Consider my data frames d1
and d2
:
d1 = pd.DataFrame.from_dict(
{('a', 'x'): {'col': 1}, ('a', 'y'): {'col': 1}}, orient='index')
d2 = pd.DataFrame.from_dict(
{('b', 'x'): {'col': 2}, ('a', 'y'): {'col': 2}}, orient='index')
print(d1, '\n\n', d2)
col
a x 1
y 1
col
a y 2
b x 2
I want to accomplish the same logic as the following:
d1.append(d2.loc[d2.index.difference(d1.index)])
col
a x 1
y 1
b x 2
But I want this for appending to the hdfs store.

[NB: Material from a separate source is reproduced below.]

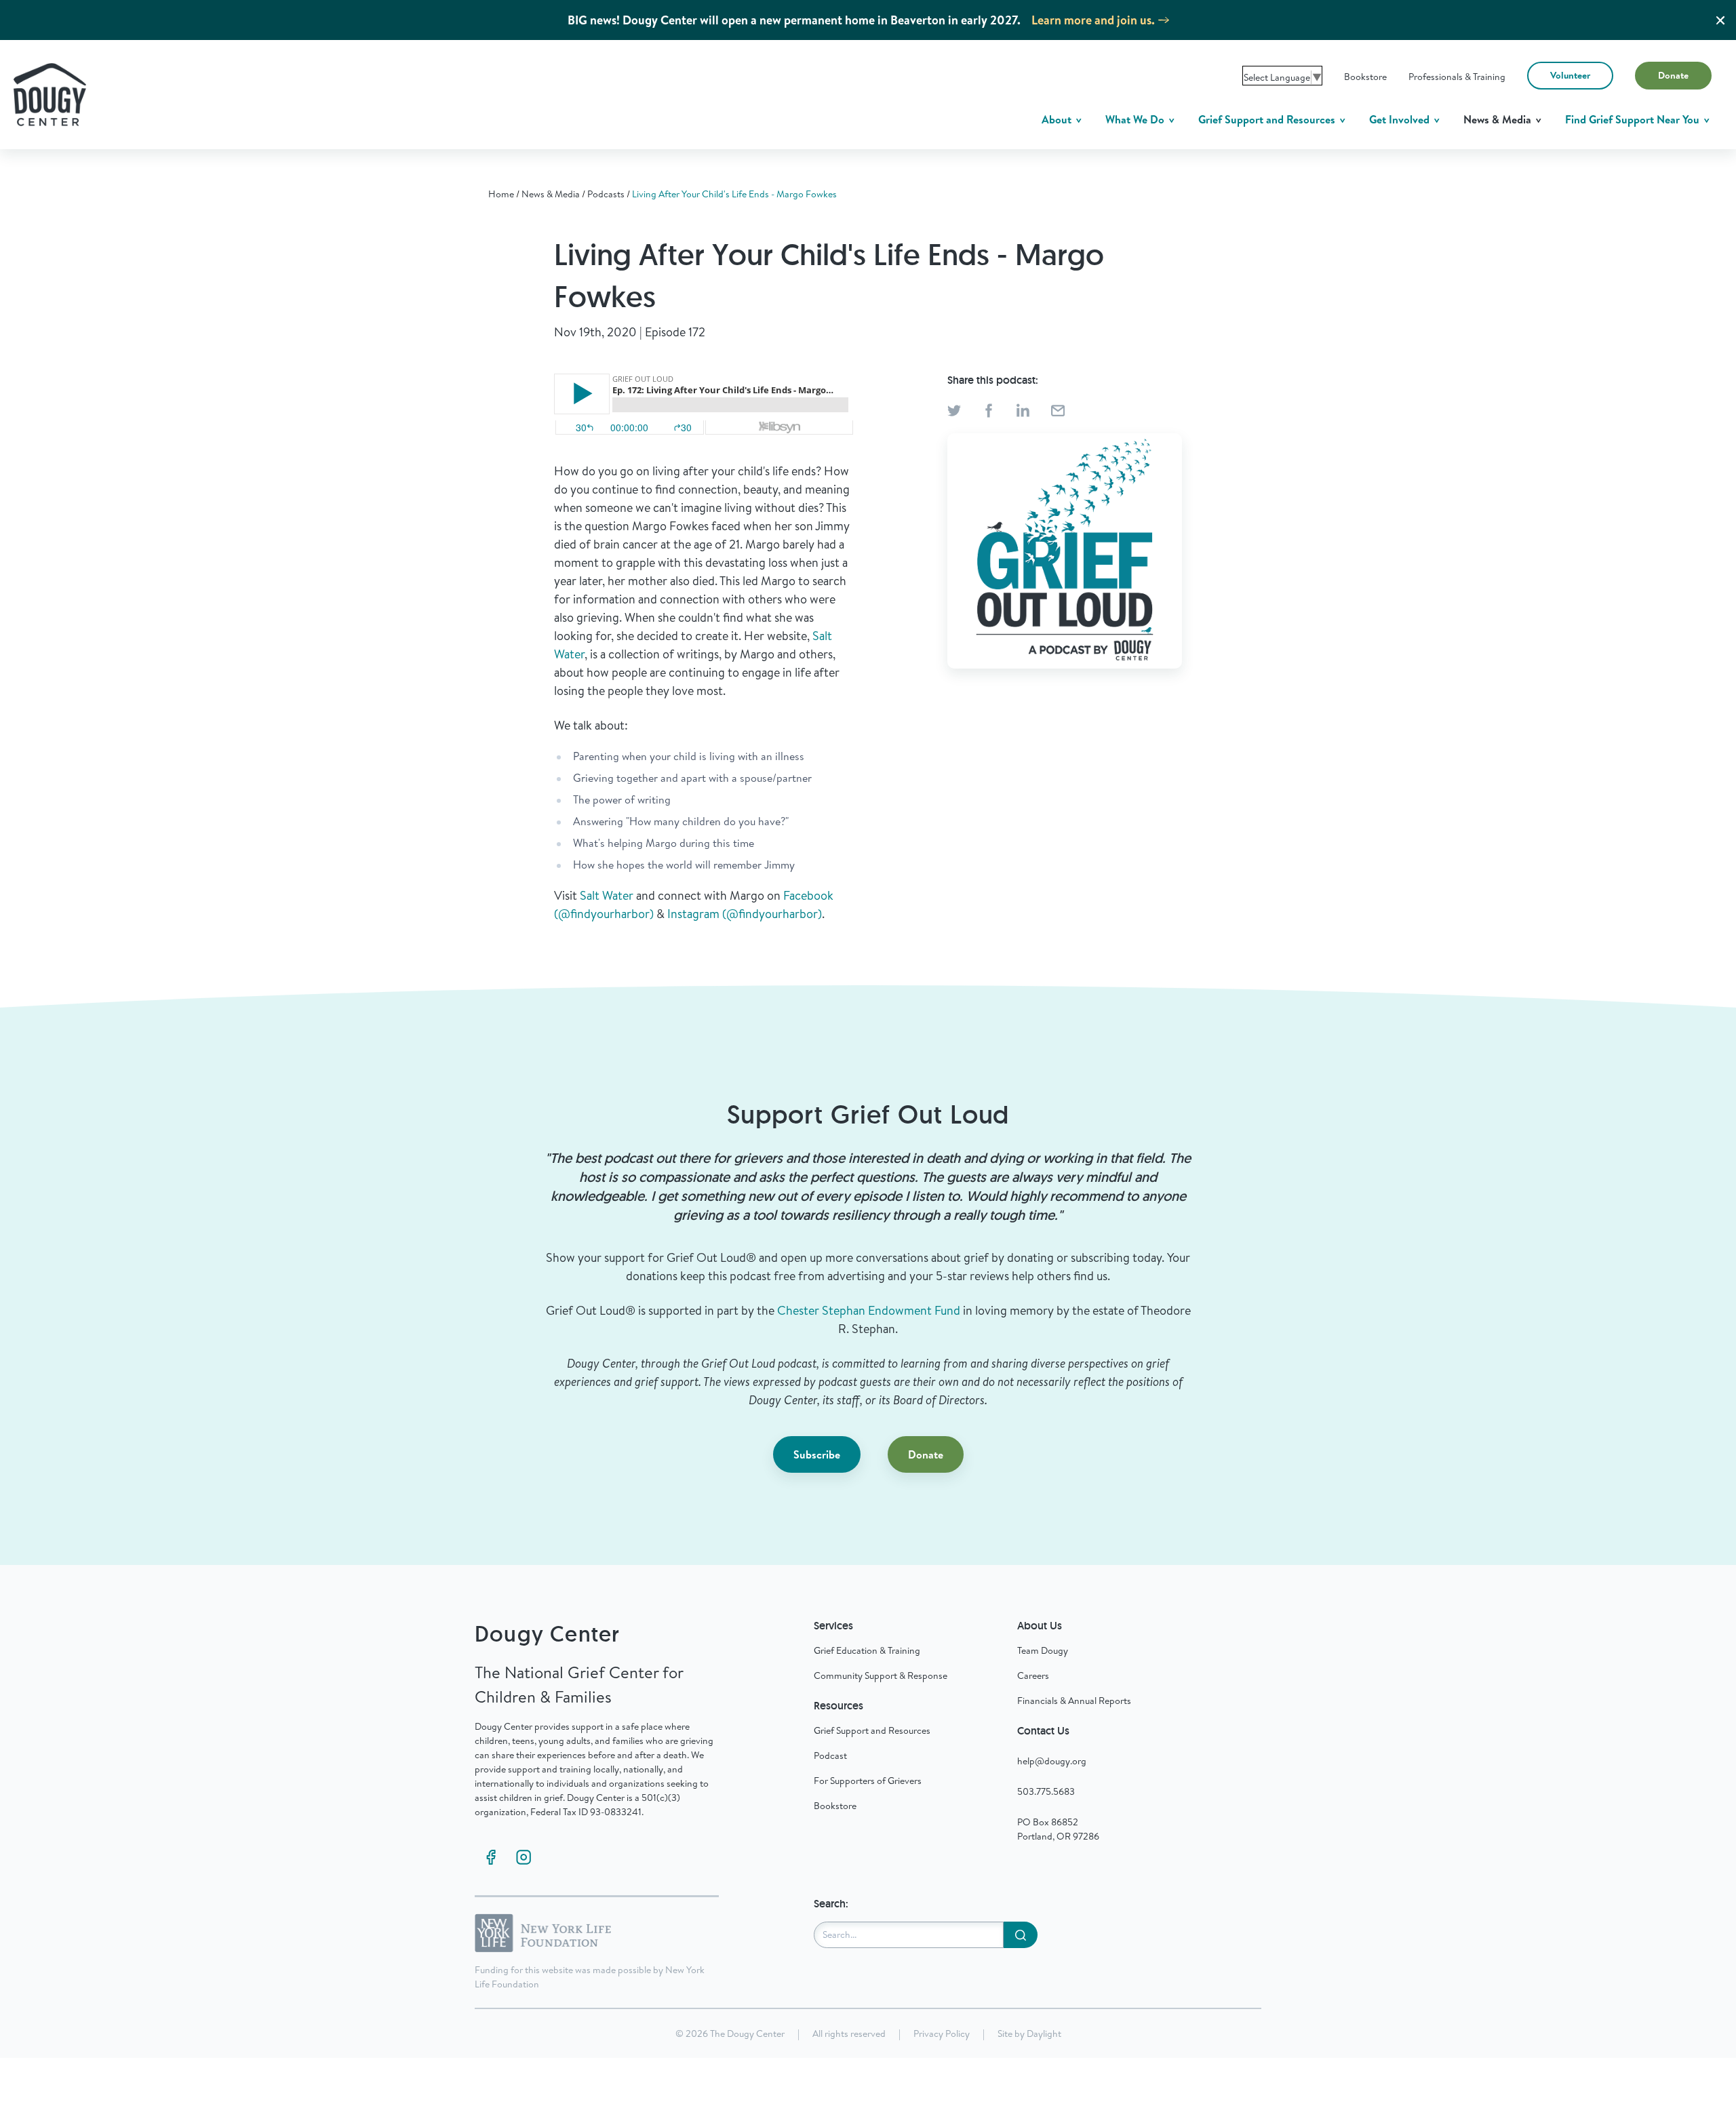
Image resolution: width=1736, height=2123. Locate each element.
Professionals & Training (1456, 76)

d1.to_hdf('test.h5', 'mytable', format='table')
d2.to_hdf('test.h5', 'mytable', append=True)
pd.read_hdf('test.h5', 'mytable')
col
a x 1
y 1
y 2
b x 2
You can see that the index ('a', 'y')
is duplicated with the two different values. I'm assuming there is a way to check the index values in the table prior to appending new rows to the table.
Upvotes: 3
Views: 507
Reputation: 16079
It might help to initialize the store first. Then you should be able to assign a dataframe to mytable
and work with it just like you did in your dataframe only example.
store = pd.HDFStore('test.h5')
store['mytable'] = d1
store['mytable'].append(d2.loc[d2.index.difference(store['mytable'].index)])
col
a x 1
y 1
b x 2
Upvotes: 1